In 2018, two valves were approved by the FDA for bronchoscopic lung volume reduction (BLVR) – the Zephyr® EBV (Pulmonx) ( (Fig 1) and the Spiration® Valve System (Olympus) (IBV) (Fig 2). The Zephyr® EBV is a duckbill-shaped silicone valve mounted within a self-expanding nitinol (nickel titanium alloy) stent. It comes in three sizes for airways with a diameter 4 - 8.5 mm. The Spiration® IBV umbrella-shaped valve is com-posed of six nitinol struts surfaced with polyurethane. Its four sizes accommodate airway diameters 5 - 9 mm.
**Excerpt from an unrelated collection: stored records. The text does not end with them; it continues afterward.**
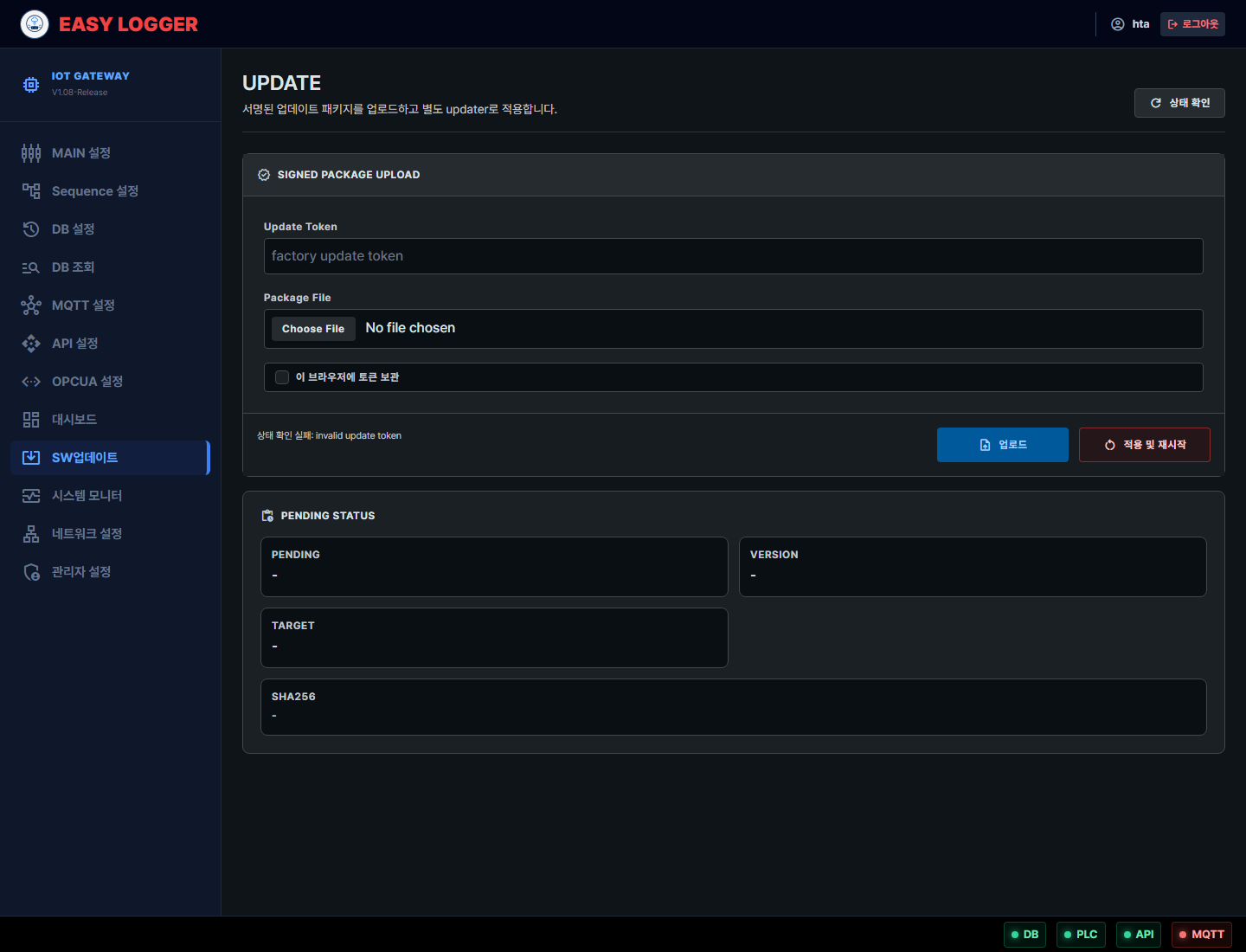Click the DB 조회 search-list icon

[31, 267]
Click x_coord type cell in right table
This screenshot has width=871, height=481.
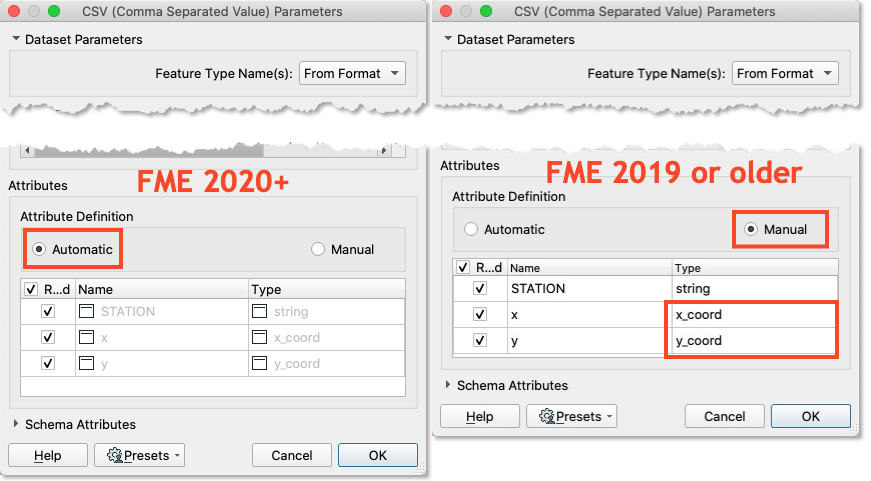750,314
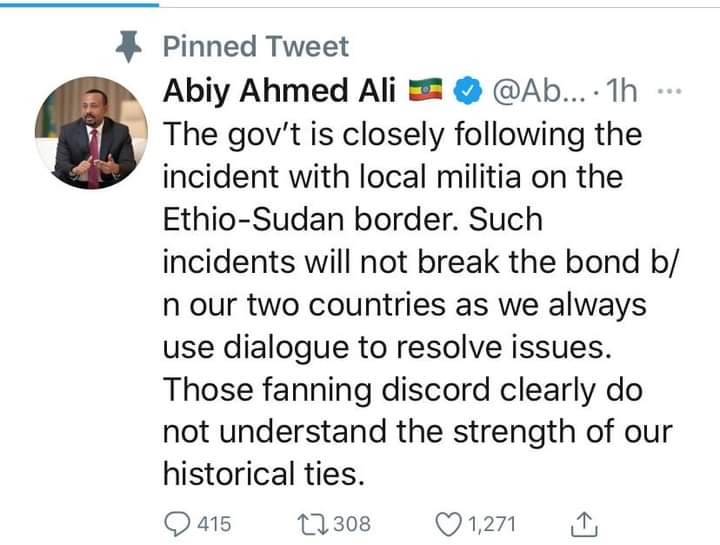Click the 308 retweets count
The image size is (720, 545).
click(351, 522)
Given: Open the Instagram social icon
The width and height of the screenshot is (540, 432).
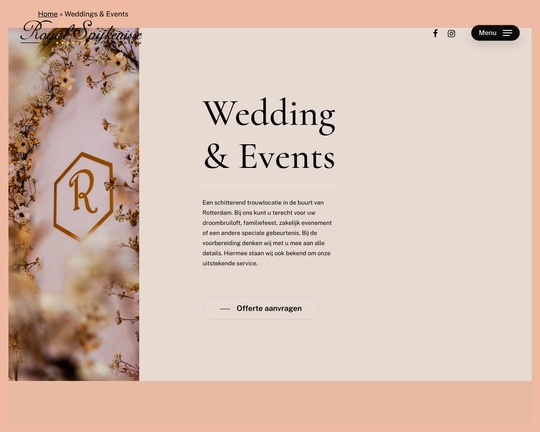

What’s the evidence behind BLVR?
Zephyr® Valves
The Endobronchial Valve for Emphysema Palliation Trial (VENT), the largest valve trial thus far, randomized patients with severe heterogeneous emphysema to receive unilateral Zephyr® valve placement or standard medical care (Sciurba FC, et al. N Engl J Med. 2010;363:1233). Overall improvement in spirometry and dyspnea scores was modest in the valve group. Post-hoc analysis identified an important subgroup of patients with significant clinical benefit, those with a complete fissure. This finding gave guidance to further EBV studies on patients with severe emphysema and absent collateral ventilation (CV).
Identifying a complete fissure on imaging is now used as a surrogate for assessing CV and is an integral part of the initial profiling of patients for EBV therapy (Koster TD, et al. Respiration. 2016;92(3):150).
In the STELVIO trial, 68 patients were randomized to Zephyr ® EBV placement or standard medical care (Klooster K, et al. N Engl J Med. 2015;373:2325). Those with EBV placement had significantly improved lung function and exercise capacity. TRANSFORM, a multicenter trial evaluating Zephyr® EBV placement in heterogeneous emphysema, showed similar results (Kemp SV, et al. Am J Respir Crit Care Med. 2017;196:1535).
The IMPACT trial compared patients with homogenous emphysema without CV to standard medical therapy alone. It showed improvement in FEV1, QOL scores, and exercise tolerance in the EBV group. This study affirmed that the absence of CV, rather than the pattern of emphysema, correlates with the clinical benefit from EBV therapy (Valipour A, et al. Am J Respir Crit Care Med. 2016;194(9):1073). Finally, LIBERATE, a multicenter study on the Zephyr® EBV, examined its placement in patients with heterogenous emphysema. This study demonstrated improvement in spirometry, QOL, and 6-minute walk test (6-MWT) distance (Criner GJ, et al. Am J Respir Crit Care Med. 2018;198:1151) over a longer period, 12 months, bolstering the findings of prior studies. These results prompted the Zephyr® valve’s FDA approval.